The app wants to convince those who see bride-kidnapping as a Kyrgyz tradition to see it instead as a crime
An interactive story — based on the real-life experiences on abducted women — the game guides users through a scenario where their choices shape the virtual outcome. The game begins when the main character sees her best friend kidnapped into marriage. The player then has to decide what to do next, aided by notes prepared by journalists, lawyers, human rights activists, and psychologists.

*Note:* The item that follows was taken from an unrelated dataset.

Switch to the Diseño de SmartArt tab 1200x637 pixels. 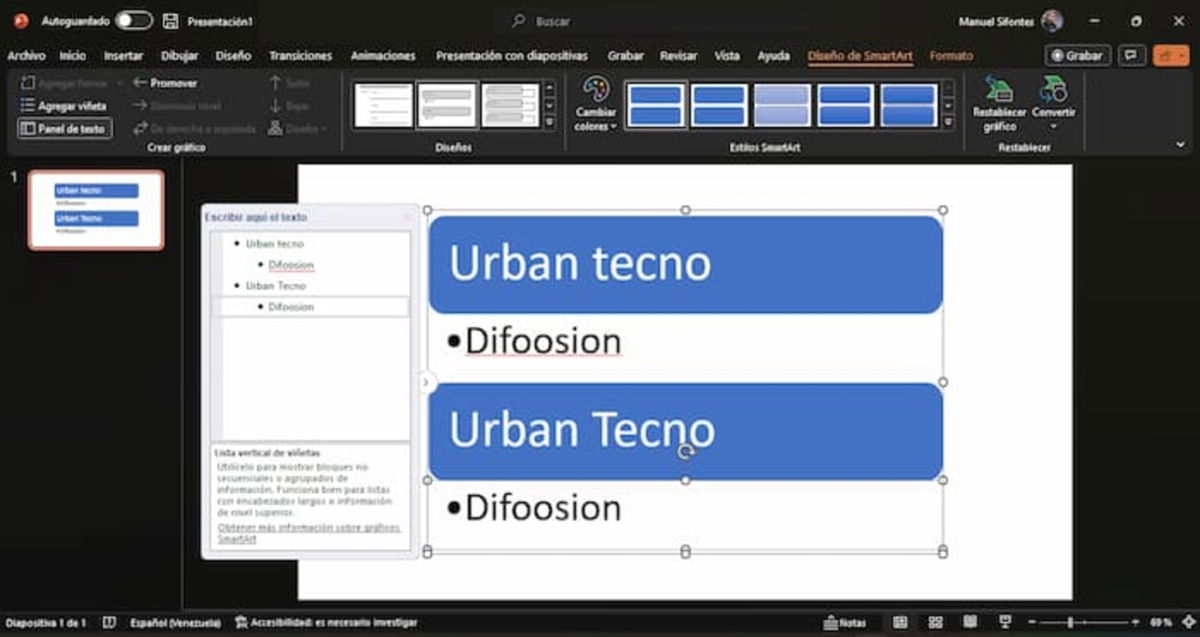[860, 56]
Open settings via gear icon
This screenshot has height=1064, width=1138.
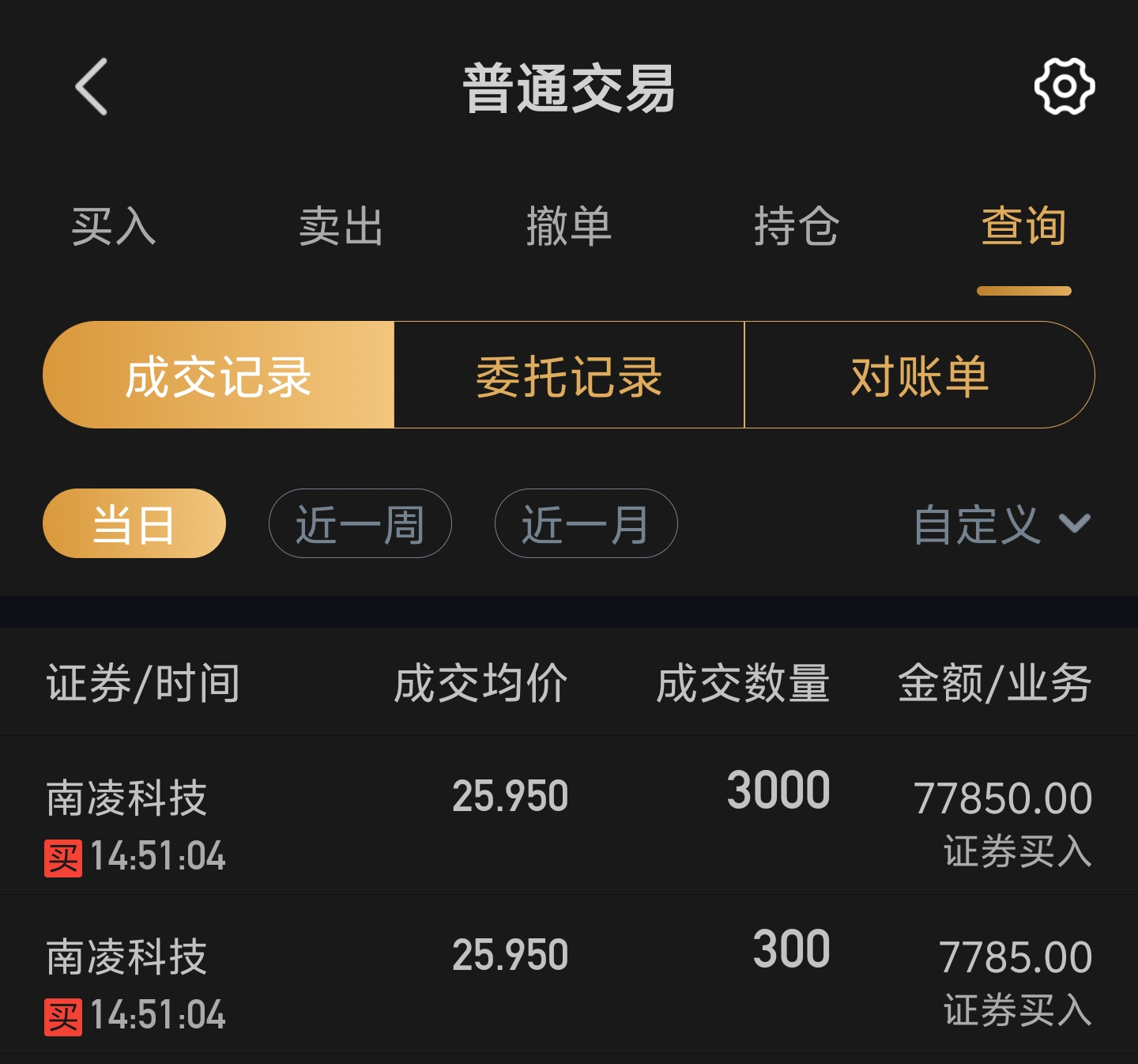pos(1065,86)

Initially, developers were concerned that the notes — which include emergency contact numbers — could distract users from the game. Instead, in the testing stage, they saw players taking screenshots so that they could share the information with their friends, reveals the game’s artist, Tatyana Zelenskaya.
Importantly, players can also enter their own name into the game, putting themselves at the centre of the saga. “When a girl writes her name, she gets that sense of being a saviour, a superwoman. If abduction touches her life or the lives of her loved ones, she will know how what to do, and she can defend her right to freedom of choice,” Open Line Director, Munara Beknazarova told The Calvert Journal.

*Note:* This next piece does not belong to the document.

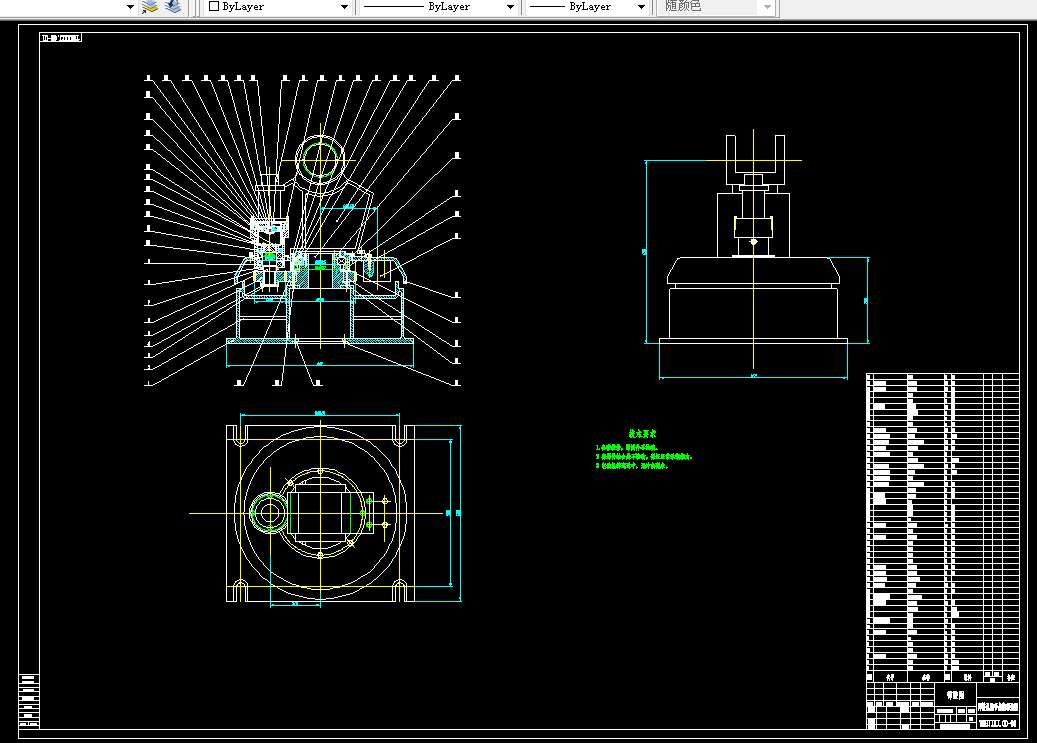This screenshot has height=743, width=1037.
Task: Select the green circle in the sectional view
Action: [320, 159]
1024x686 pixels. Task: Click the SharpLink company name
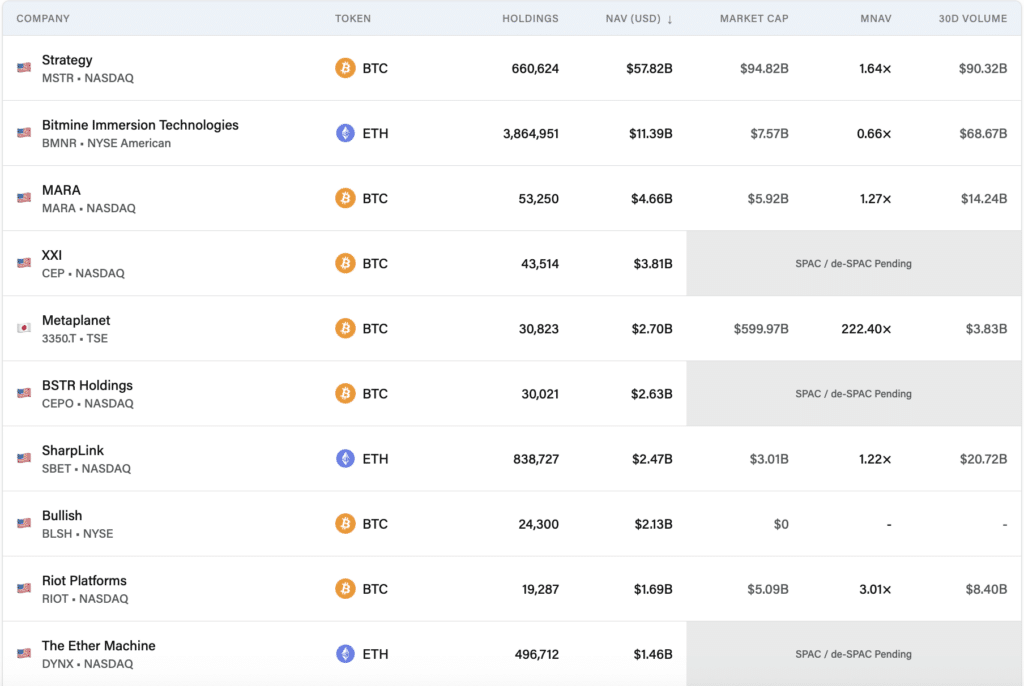click(x=71, y=450)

But the game isn’t just designed as a new way to share important info. It also wants to actively change attitudes to ala-kachuu — convincing those who see bride-kidnapping as a Kyrgyz tradition to see it instead as a crime. The app’s creators tried to make the game authentically Kyrgyz, with Kyrgyz names, visuals, and interiors. The script for the first chapter was rewritten nine times by the game’s co-founder and screenwriter, Maria Sereda, to make it sound as natural as possible. Meanwhile, the game’s interactive format helps users realise the kind of consequences that each of their choices can spark, explains Irina Leu, the game’s co-founder and UX designer.

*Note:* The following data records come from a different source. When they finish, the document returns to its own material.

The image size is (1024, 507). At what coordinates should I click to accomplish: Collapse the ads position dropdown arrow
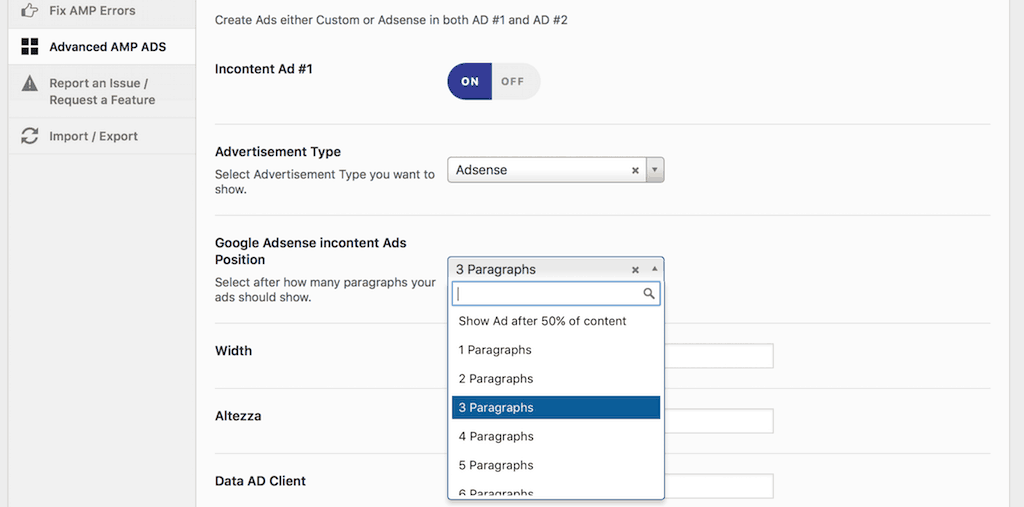(x=655, y=269)
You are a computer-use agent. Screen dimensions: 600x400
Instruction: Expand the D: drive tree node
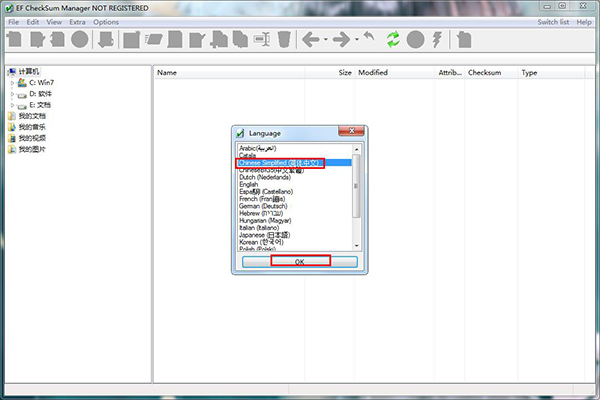pos(13,94)
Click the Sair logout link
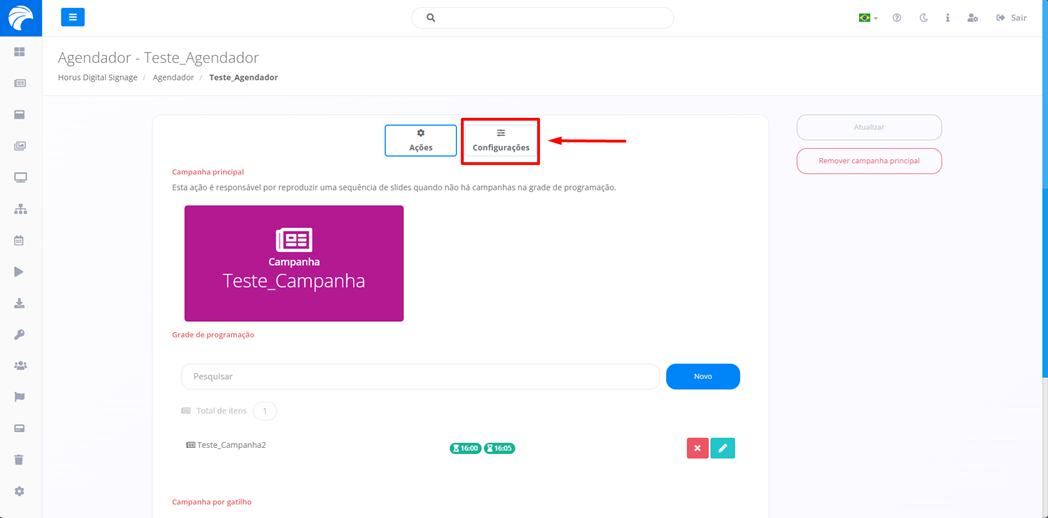Screen dimensions: 1048x518 click(1011, 18)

“Before the Soviet era, bride-kidnapping could occur if the groom’s status was much lower than the bride’s, and her parents were against the marriage,” explains Beknazarova. “When that happened, the girl’s parents would gather relatives to organise a pursuit, as kidnapping was not the norm.”
Yet despite being criminalised in the Soviet Union, bride-kidnapping has continued and has even become normalised. Open Line has been fighting against abductions in Kyrgyzstan since 2009. In that time, the maximum punishment for ala-kachuu has risen from 2000 Kyrgyz soms ($25) to 5 to 10 years in prison. Yet while more abducted women are now turning to help from human rights groups, organisations like Open Line believe that Kyrgyz society remains too lenient.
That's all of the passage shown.